The analysts performed a Phase 3 Significance Determination Process risk analysis using a modified version of the Fort Calhoun Station at-power Standardized Probabilistic Analysis Risk model, Version 8.15. The analysts developed an event tree specific to a loss of reactor coolant system inventory outside containment with the reactor in a shutdown condition. The Region IV senior reactor analyst quantified the risk of the event as a conditional core damage probability of 3.0 x 10-7. The dominant core damage sequence from the model involved the following events:

  • Control room operators diagnose that a loss of inventory is occurring before the shutdown cooling system fails from cavitation;
  • Operators fail to isolate the loss of inventory before the shutdown cooling system fails from cavitation;
  • Operators fail to provide forced feed to the reactor before the shutdown cooling system fails from cavitation;
  • The operating train of shutdown cooling fails from cavitation as level drops below the middle of the primary system hot leg;
  • Operators fail to provide forced feed to the reactor after shutdown cooling has failed; and
  • The reactor core heats up, causing water to boil, resulting in uncovering the active fuel and the onset of fuel damage.

These events were all the result of operator actions. As documented in NUREG/CR-6883, The SPAR-H Human Reliability Analysis Method, the more time available to a crew to diagnose and act upon an abnormal event the less likely they are to fail in a given task. Because the leak path was sufficiently small (90 gpm) and the amount of water sufficiently large (31,000 gallons), there was additional time for operators to take the actions documented above. As such, the probability of failure for these actions was lower than they would have been with a higher leak rate.

As stated above, the quantified conditional core damage frequency for the event was of 3.0 x 10-7, thus making this finding of very low risk significance (Green).
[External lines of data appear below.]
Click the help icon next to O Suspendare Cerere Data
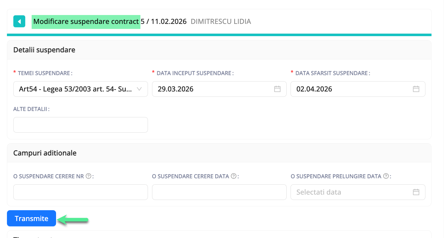(x=233, y=176)
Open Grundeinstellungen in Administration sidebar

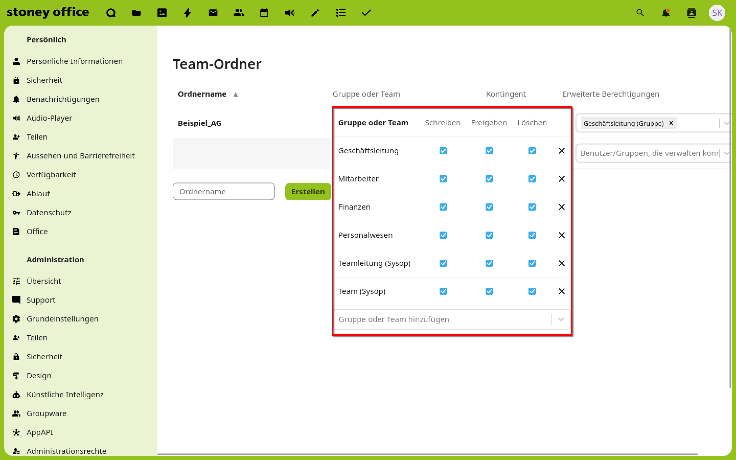[62, 319]
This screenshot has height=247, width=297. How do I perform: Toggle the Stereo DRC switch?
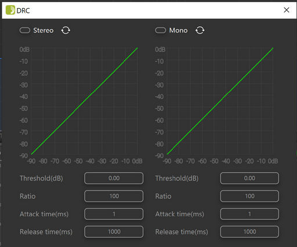coord(25,30)
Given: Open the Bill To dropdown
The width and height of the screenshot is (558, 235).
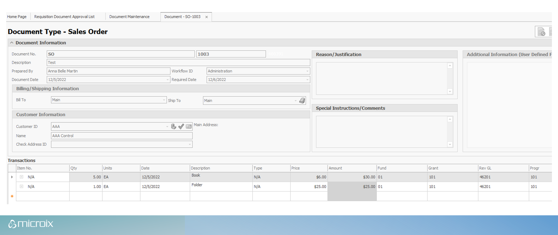Looking at the screenshot, I should [164, 100].
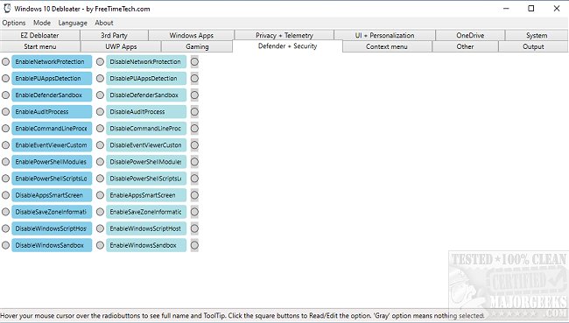Select the EnableNetworkProtection radio button
This screenshot has width=569, height=323.
pos(5,61)
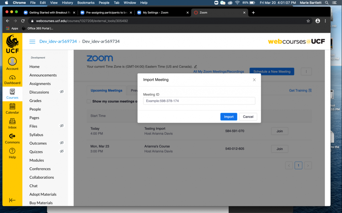The width and height of the screenshot is (342, 213).
Task: Switch to the Upcoming Meetings tab
Action: point(106,91)
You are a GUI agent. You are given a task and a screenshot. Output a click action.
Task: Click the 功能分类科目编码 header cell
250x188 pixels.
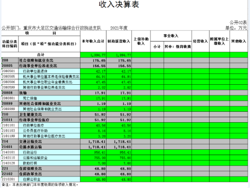pos(10,44)
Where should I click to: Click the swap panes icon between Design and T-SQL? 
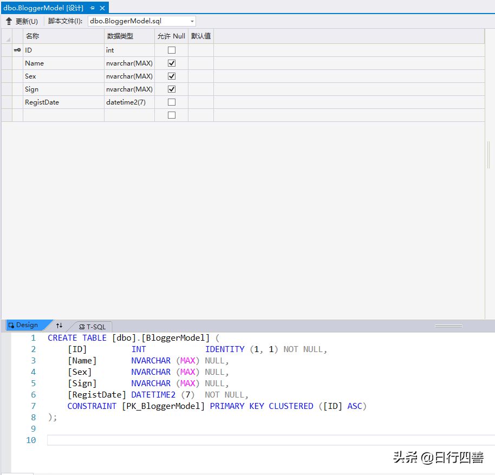click(58, 326)
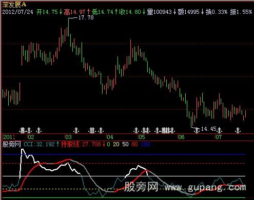Click the 17.78 peak price label
This screenshot has width=254, height=200.
tap(86, 17)
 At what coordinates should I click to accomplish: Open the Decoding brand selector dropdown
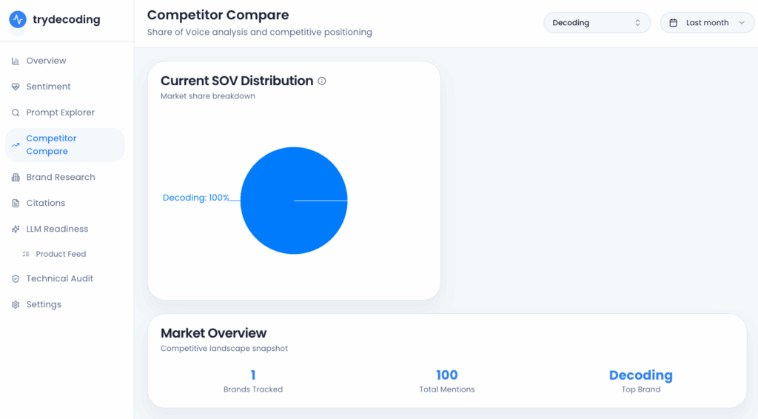coord(597,23)
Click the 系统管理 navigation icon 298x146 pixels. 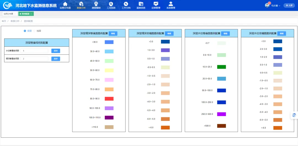pyautogui.click(x=171, y=4)
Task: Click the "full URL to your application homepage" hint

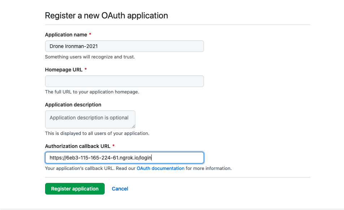Action: (x=92, y=92)
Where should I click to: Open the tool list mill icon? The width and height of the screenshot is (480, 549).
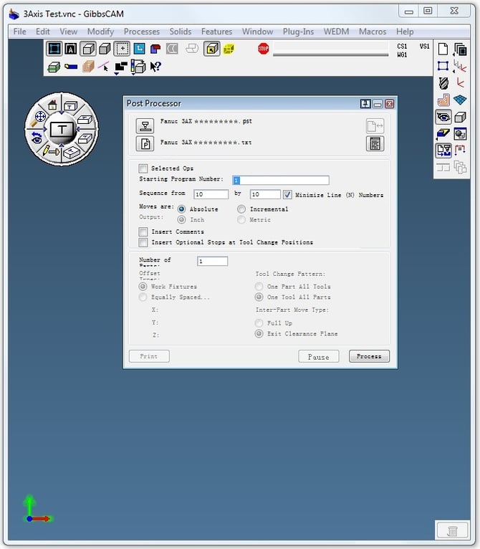pos(443,83)
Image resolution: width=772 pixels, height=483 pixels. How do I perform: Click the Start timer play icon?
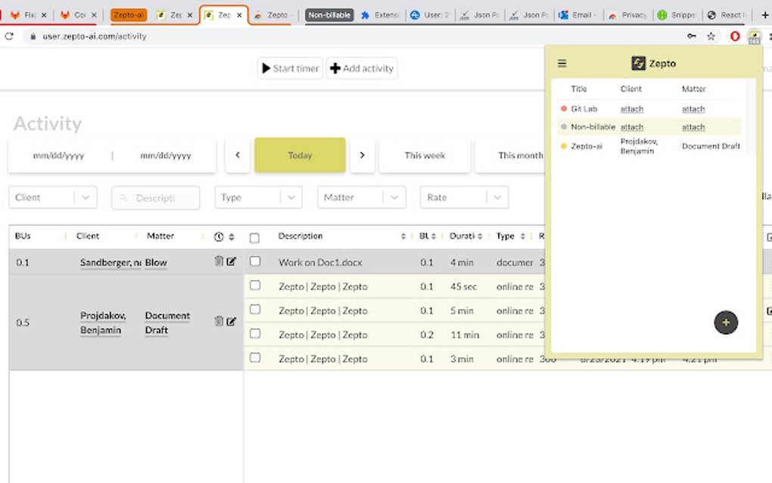(266, 68)
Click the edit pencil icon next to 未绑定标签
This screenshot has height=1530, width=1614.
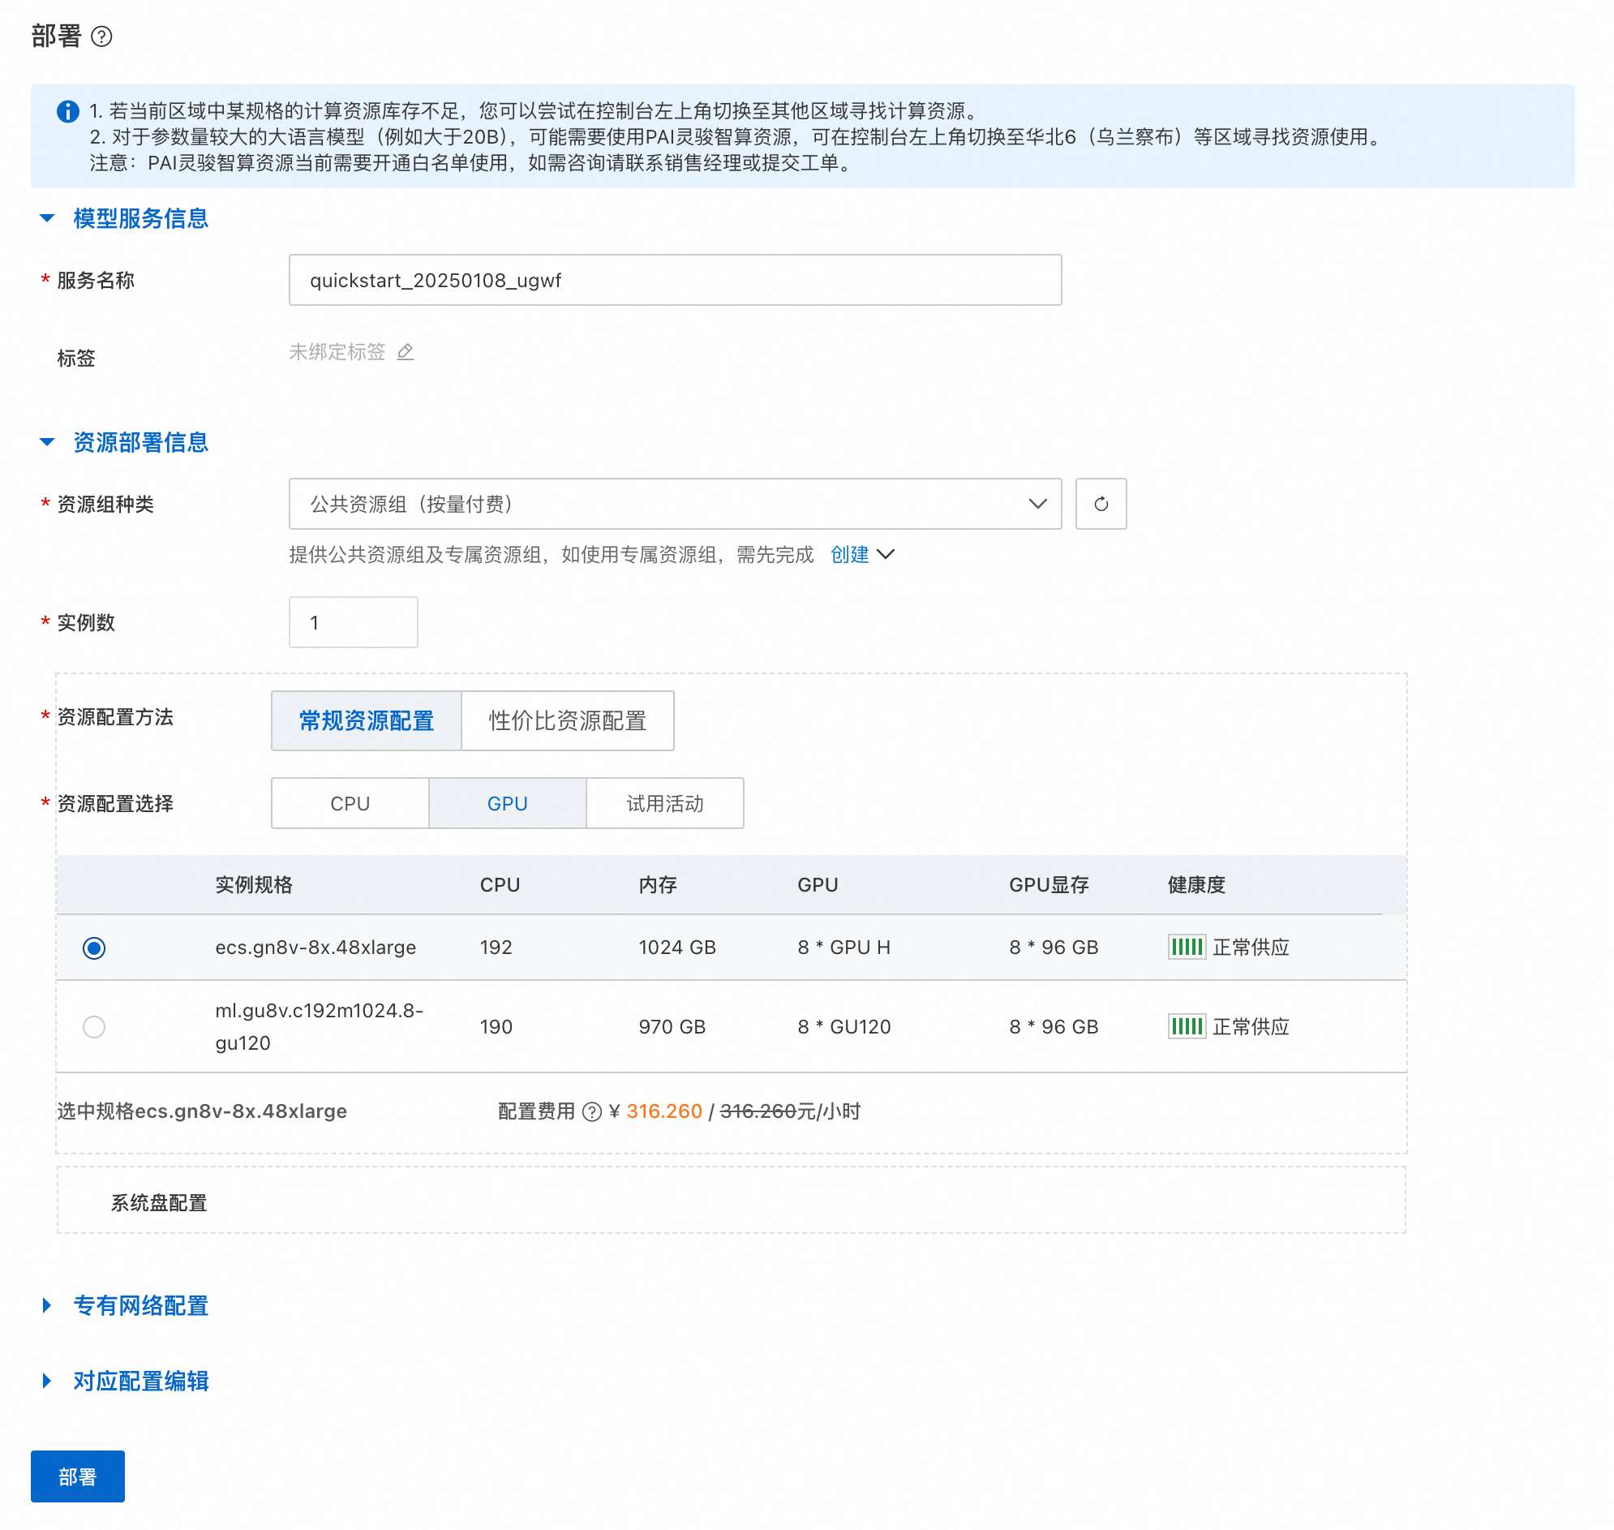405,352
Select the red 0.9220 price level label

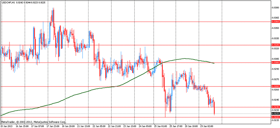276,117
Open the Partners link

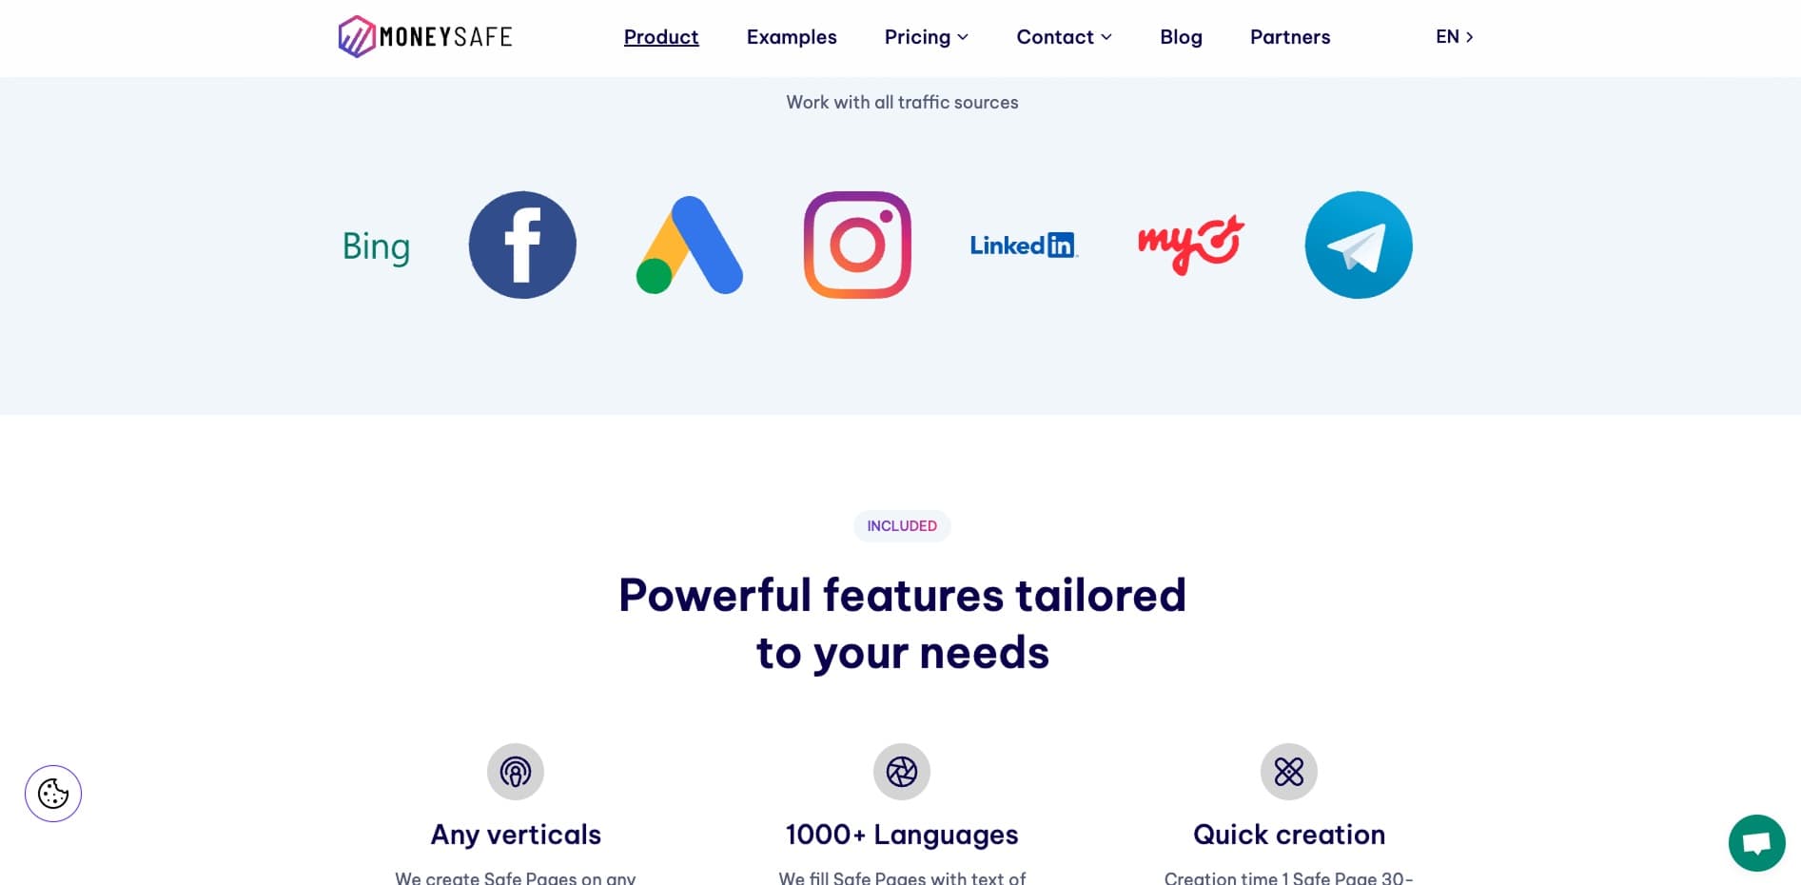tap(1290, 37)
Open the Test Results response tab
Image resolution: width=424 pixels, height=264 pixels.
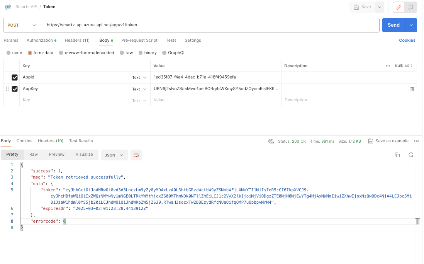pos(81,141)
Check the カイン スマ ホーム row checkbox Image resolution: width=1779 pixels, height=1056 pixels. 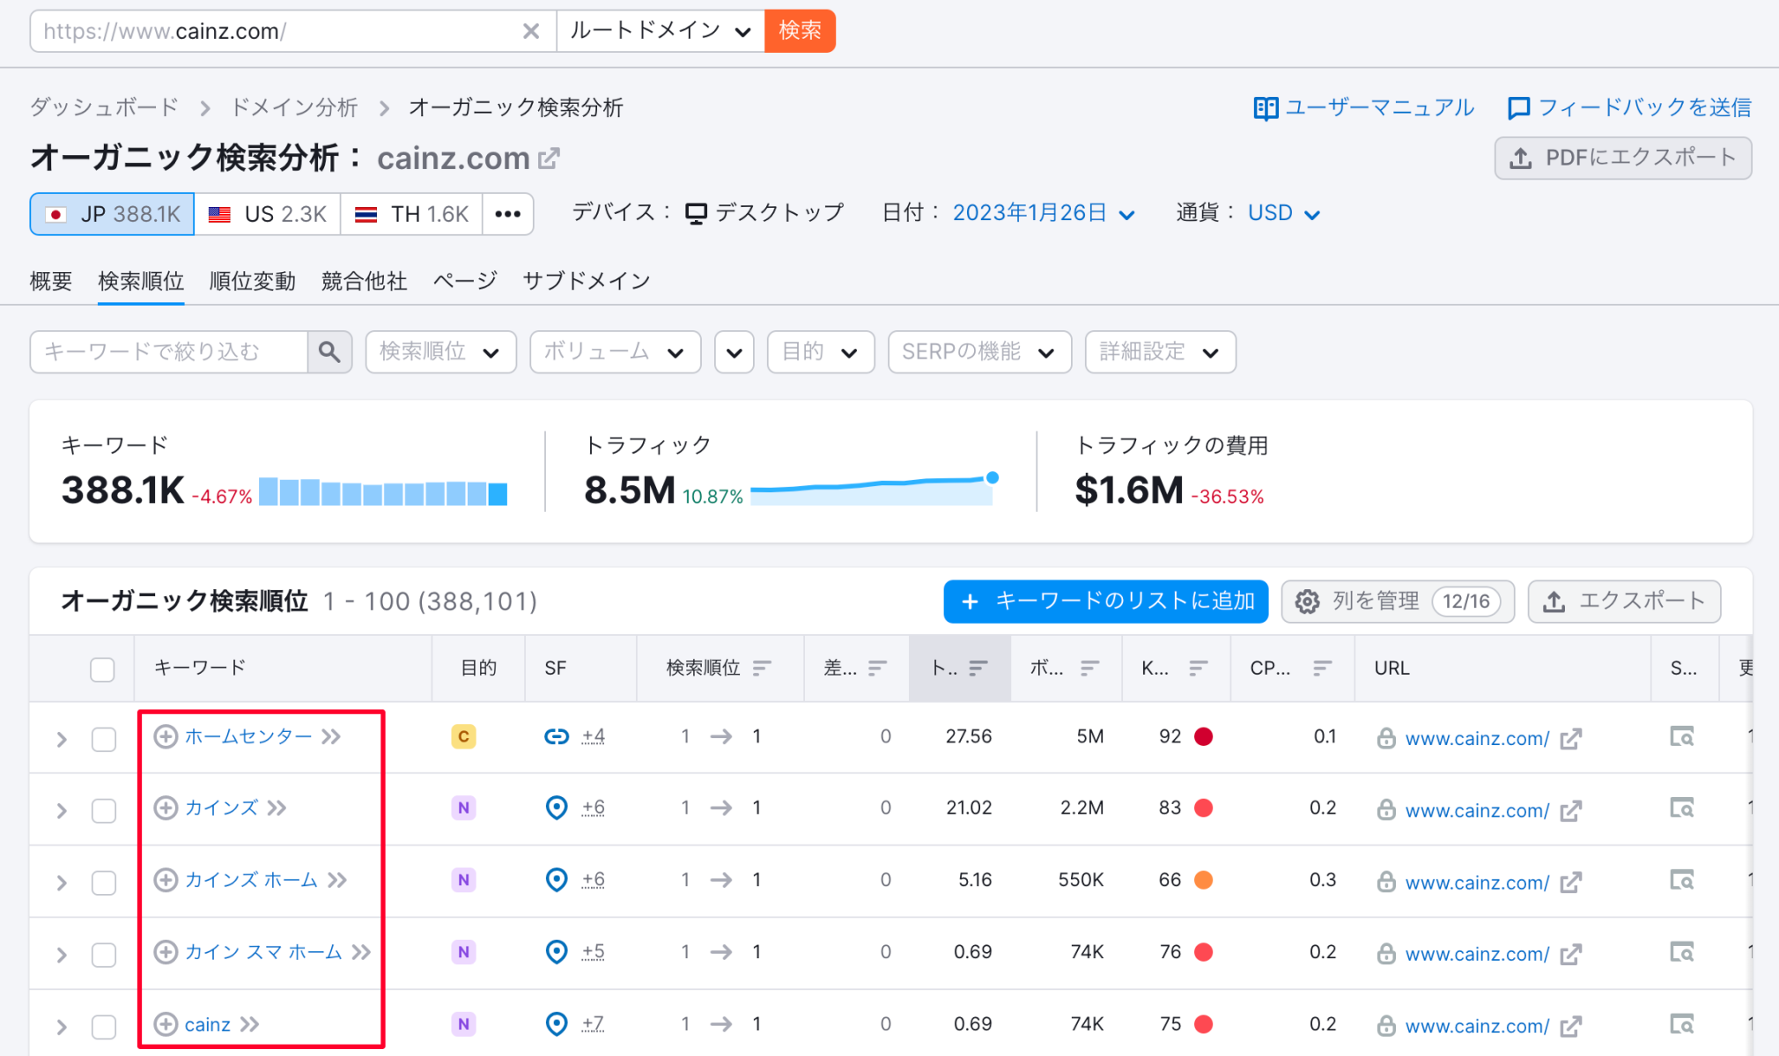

This finding has a cross-cutting aspect in the area of human performance associated with the component of work practices because the licensee failed to communicate human error prevention techniques, such as self- and peer-checking H.4(a).

Enforcement.

Technical Specification 5.8.1.a, Procedures, states, written procedures and administrative policies shall be established, implemented, and maintained covering the following activities:

(a) The applicable procedures recommended in Regulatory Guide 1.33, Revision 2, Appendix A, 1978. NRC Regulatory Guide 1.33, Quality Assurance Program Requirements (Operation), Appendix A, Typical Procedures for Pressurized Water Reactors and Boiling Water Reactors, Section 3, Procedures for Startup, Operation, and Shutdown of Safety-Related PWR Systems, states, in part, that instructions for energizing, filling, venting, startup and changing modes of operation should be prepared for the Reactor Coolant System. Attachment 3, Placing LT-119, LI-199 and LT-197 In Service, of Fort Calhoun Station Procedure OI-RC-1A, RCS Instrumentation requires the completion of Checklist OI-RC-1A-CL-A. Checklist OI-RC-1A-CL-A indicates that the desired position of RC-122 (loop 1 hot leg drain to waste disposal) is closed. Contrary to the above, on April 12, 2011, in the process of placing reactor coolant system level monitors into service, the licensee failed to properly implement Fort Calhoun Station Procedure OI-RC-1A, RCS Instrumentation and complete Checklist OI-RC-1A-CL-A. Specifically, the licensee opened RC-122, instead

of checking it closed. This resulted in the inadvertent draining of approximately 1,800 gallons of reactor coolant to the reactor coolant drain tank. The licensee has entered this condition into their corrective action program as Condition Report 2011-2890.

Because this finding was of very low safety significance and it was entered into the licensees corrective action program, this violation is being treated as a noncited violation, consistent with Section 2.3.2 of the NRC Enforcement Policy; NCV 05000285/2011005-01, Failure to Follow Procedure Results in a Loss of Reactor Coolant. (EA-11-288)

1R05 Fire Protection

.1 Quarterly Fire Inspection Tours

a. Inspection Scope

The inspectors conducted fire protection walkdowns that were focused on availability, accessibility, and the condition of firefighting equipment in the following risk-significant plant areas:

  • November 28, 2011, Fire Area 32, Compressor Area (Room 19)
  • November 29, 2011, Fire Area 42, Control Room Complex (Rooms 72 - 81)
  • December 19, 2011, Fire Area 34B, Electrical Penetration Area Ground and Intermediate Levels (Room 57)

The inspectors reviewed areas to assess if licensee personnel had implemented a fire protection program that adequately controlled combustibles and ignition sources within the plant; effectively maintained fire detection and suppression capability; maintained passive fire protection features in good material condition; and had implemented adequate compensatory measures for out of service, degraded or inoperable fire protection equipment, systems, or features, in accordance with the licensees fire plan.

The inspectors selected fire areas based on their overall contribution to internal fire risk as documented in the plants Individual Plant Examination of External Events with later additional insights, their potential to affect equipment that could initiate or mitigate a plant transient, or their impact on the plants ability to respond to a security event. Using the documents listed in the attachment, the inspectors verified that fire hoses and extinguishers were in their designated locations and available for immediate use; that fire detectors and sprinklers were unobstructed; that transient material loading was within the analyzed limits; and fire doors, dampers, and penetration seals appeared to be in satisfactory condition. The inspectors also verified that minor issues identified during the inspection were entered into the licensees corrective action program.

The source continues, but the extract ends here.